In addition, a common priority includes the need for bidirectional translation between preclinical and clinical research. Animal models should be used to generate candidate biomarkers, such as heart-rate variability patterns, that can then be evaluated in patient cohorts, near-SUDEP cases, or high-risk individuals. Conversely, physiological features observed in clinical SUDEP or near-miss cases should be back-translated into animal studies for mechanistic investigation. Genetic models, particularly those involving ion channel and developmental encephalopathy variants, offer an avenue for probing mechanistic underpinnings shared with human epilepsy syndromes. Although their use may raise ethical and financial considerations, larger animal models may reproduce the complexity of human peri-ictal cardiorespiratory physiology, and could therefore be deployed strategically.

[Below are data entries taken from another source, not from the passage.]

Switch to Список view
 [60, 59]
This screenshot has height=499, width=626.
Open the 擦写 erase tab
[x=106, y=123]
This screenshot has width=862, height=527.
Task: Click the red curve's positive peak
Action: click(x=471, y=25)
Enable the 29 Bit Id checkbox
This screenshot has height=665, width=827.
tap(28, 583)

There is a critical need to aid researchers who are navigating regulatory requirements to conduct preclinical SUDEP research and also provide support for early-career researchers who are entering this field. Shared learnings in the U.S. have led to the development of a detailed blueprint for sustaining a SUDEP platform, including governance structures and funding models. Expanding and promoting the use of open-access platforms, such as Epilepsy. Science, can accelerate discovery through shared datasets and resources, and foster international collaborations. To effectively address geographic and resource-related disparities, data sharing is essential, an effort that will require broad adoption and commitment from the global research community.

Priorities in Awareness and Education

Globally, there is an urgent need to increase awareness of SUDEP and openly discuss SUDEP risk with patients and families impacted by epilepsy. In the UK, the National Institute for Health and Care Excellence guidelines state that SUDEP risk should be discussed following an epilepsy diagnosis. Research shows that only 20% of UK-based epilepsy professionals discuss SUDEP with affected individuals,²⁹ although this is higher than other European countries.³⁰ Despite U.S. guidelines on SUDEP stating that “clinicians should inform their persons with epilepsy that seizure freedom, particularly freedom from generalized tonic-clonic seizures, is strongly associated with a decreased risk of SUDEP,”³¹ a survey of parents/legal guardians of children with epilepsy found that the topic discussed by neurologists and known about by parents the least was SUDEP (29.2% and 31.3%, respectively).³² These findings highlight the critical need to raise awareness of SUDEP via alternative routes. Improvements in SUDEP education for professionals (eg, coroners, medical examiners, death investigators and healthcare providers) and people affected by epilepsy will increase awareness and support risk mitigation. There is also a need to provide education about epilepsy and SUDEP in broader contexts (eg, school and care settings) to raise awareness among the community.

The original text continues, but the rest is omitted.